When everything smells and looks right, pour in the egg/cheese scramble and lower the heat. Stir briskly for less than a minute (to coat; you don’t want a frittata, although those are also tasty); just before the eggs are cooked to your liking, turn all onto a plate and garnish with rye toast (or sourdough or whole-wheat or English muffins) and coffee. Lots and lots of coffee(2) — tea or milk won’t stand up to the flavors — and don’t forget the newspaper!

– = – = –
(1) From the yet-unpublished “Light Breakfast”:

The dish could be thrown together in any fashion, and indeed looked that way on the plate no matter how talented its maker, but was also a time-honored test of skill. A bad cook would toss everything into the pan and hope for the best (including a forgiving palate); a good cook could use as many ingredients as obtainable in such order as to bring out the purest and most complementary flavor of each. So well-known was this principle and so beloved its application that Uulians frequently cited it as suitorial standard (“She’s beautiful, son, but how Leisurely are her Eggs?”).

(2) Actually, seltzer will clear the palate and aerate the esophagus. I like to have both coffee and seltzer, with sometimes maybe a glass tomato juice to honor the practice of the grandparents who taught me the importance of a leisurely Sunday breakfast. (I have no idea why they were into the tomato juice.)

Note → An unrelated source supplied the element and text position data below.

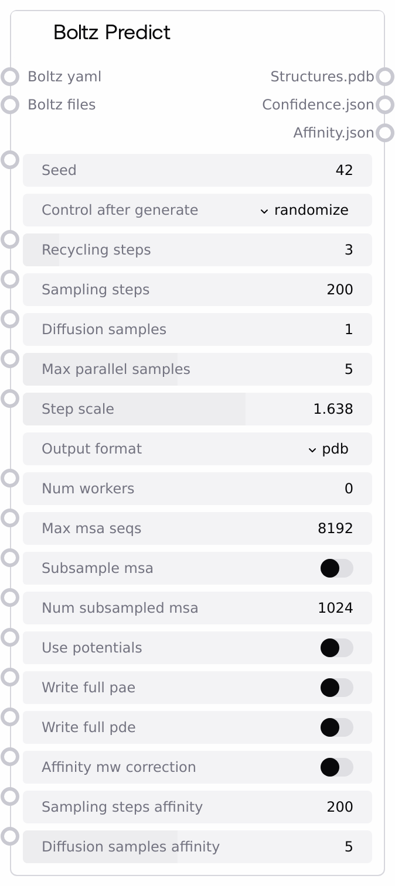Screen dimensions: 395x886
Task: Click the Num workers input connector
Action: pos(10,478)

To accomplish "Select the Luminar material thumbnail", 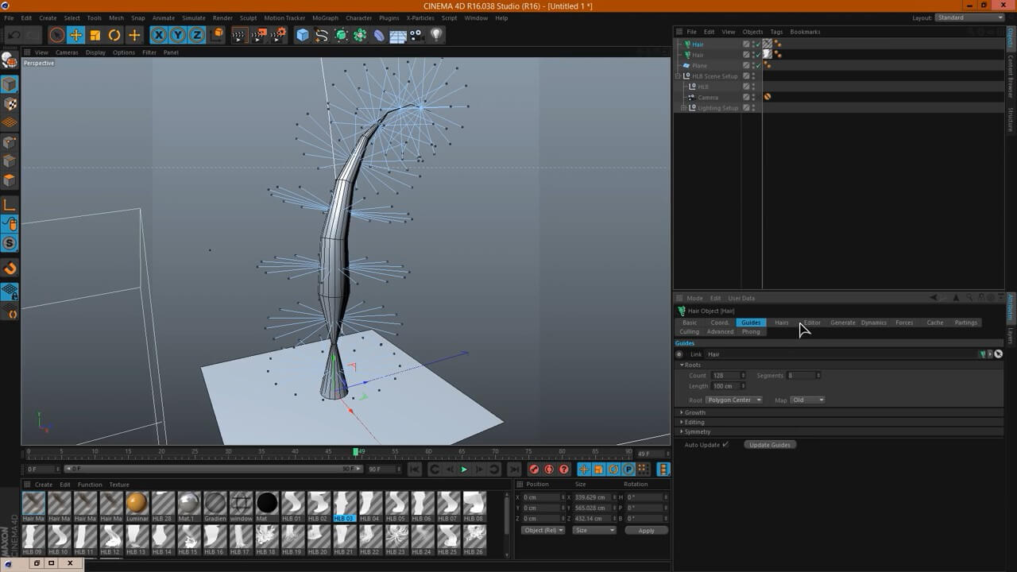I will tap(137, 503).
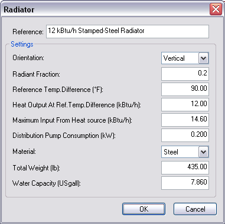Select the Reference Temp.Difference field showing 90.00
The height and width of the screenshot is (224, 225).
click(x=185, y=89)
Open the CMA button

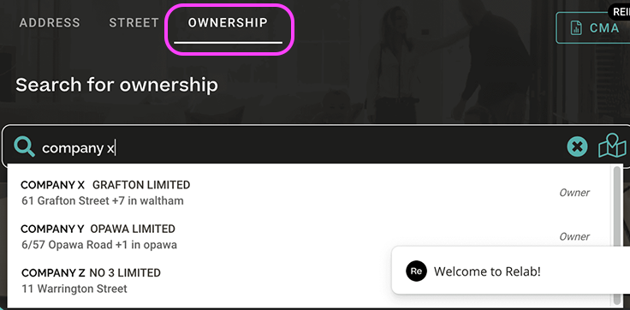(592, 27)
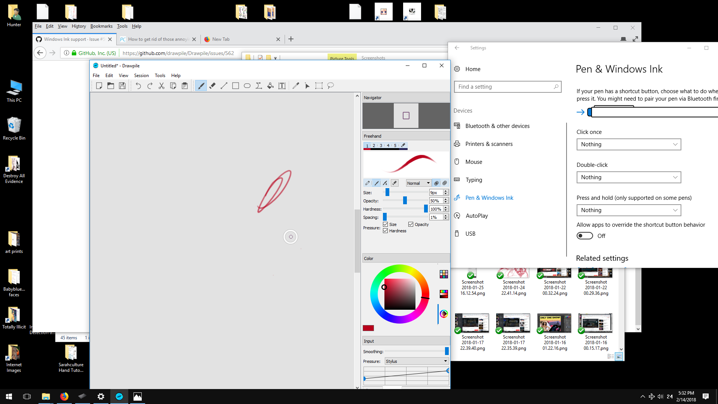718x404 pixels.
Task: Select the Annotation text tool
Action: (x=282, y=86)
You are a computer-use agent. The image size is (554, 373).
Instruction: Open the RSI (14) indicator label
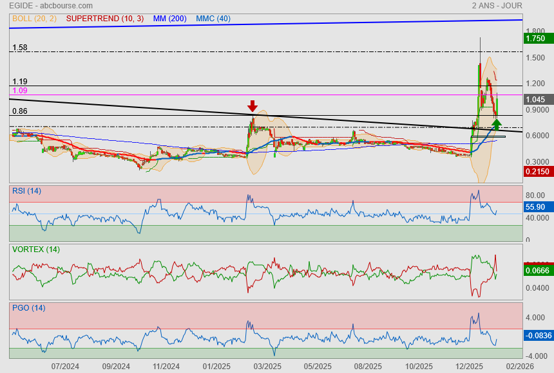pyautogui.click(x=26, y=190)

First Graf: Winnie-the-Pooh

“GENTLE FUN FOR ENGLISH TAOISTS” is as good a description as any of A. A. Milne’s two booksful of stories of the Hundred-Acre Wood’s most famous resident. These are not children’s tales any more than “Bullwinkle” or “Le Morte d’Arthur” are children’s tales: unless it’s for the child that reawakens in us when we read these stories. (And yes, S*TO*R*I*E*S: If you only know Pooh through Disney, you don’t know Pooh.) NOTE: That reawakened child may have difficulty getting through the increasingly nostalgic-for-what’s-lost second volume House at Pooh Corner; I personally will never read the last story again without handkerchief or, better, towel. But this excerpt is from the very first story in Winnie the Pooh, titled “Chapter One, In Which We Are Introduced to Winnie-the-Pooh and Some Bees, and the Stories Begin:”

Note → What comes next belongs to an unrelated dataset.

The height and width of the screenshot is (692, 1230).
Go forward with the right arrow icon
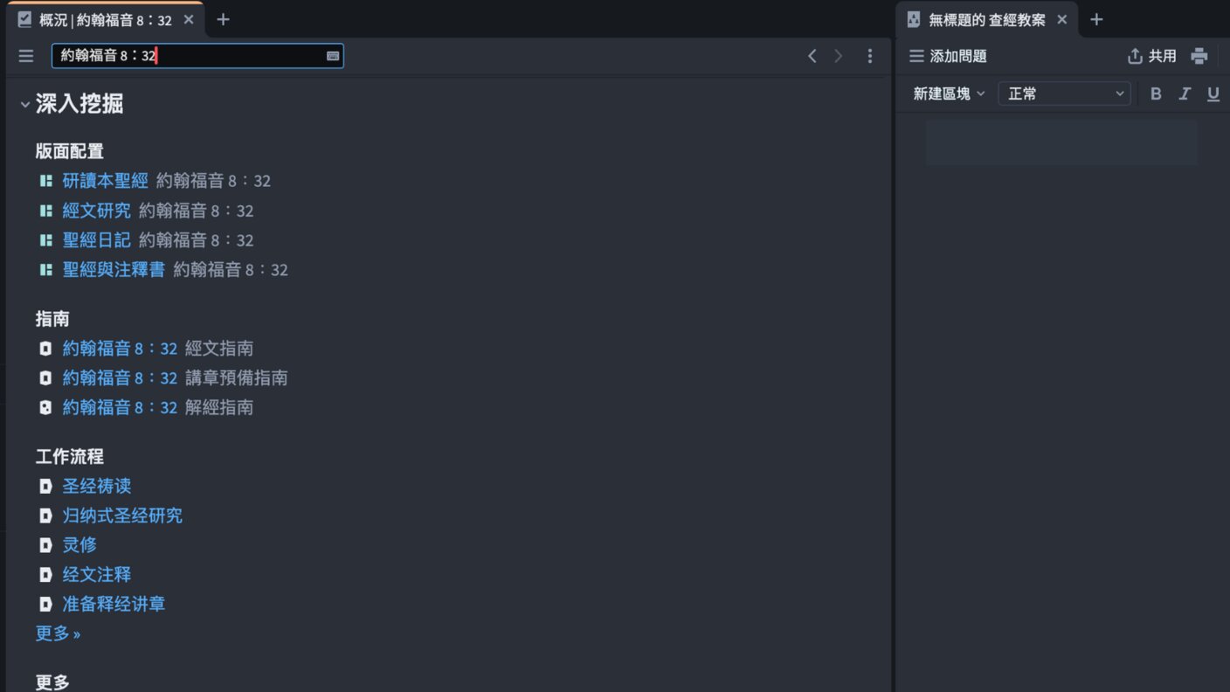839,56
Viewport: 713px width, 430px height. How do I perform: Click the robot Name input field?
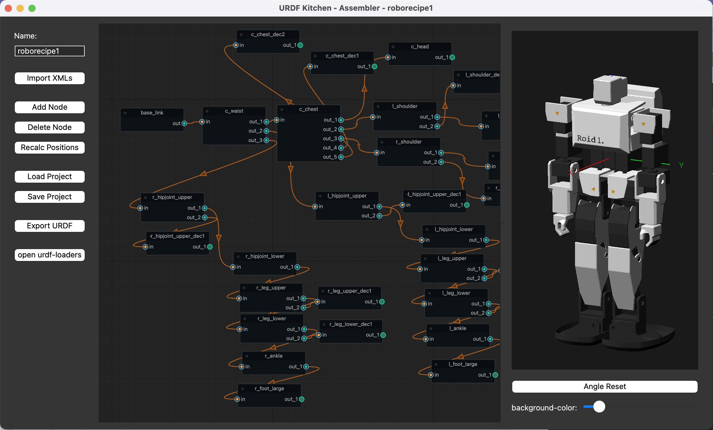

Here is Edward bear, coming downstairs now, bump, bump, bump, on the back of his head, behind Christopher Robin. It is, as far as he knows, the only way of coming downstairs, but sometimes he feels that there really is another way, if only he could stop bumping for a moment and think of it. And then he feels that perhaps there isn’t. Anyhow, here he is at the bottom, and ready to be introduced to you. Winnie-the-Pooh.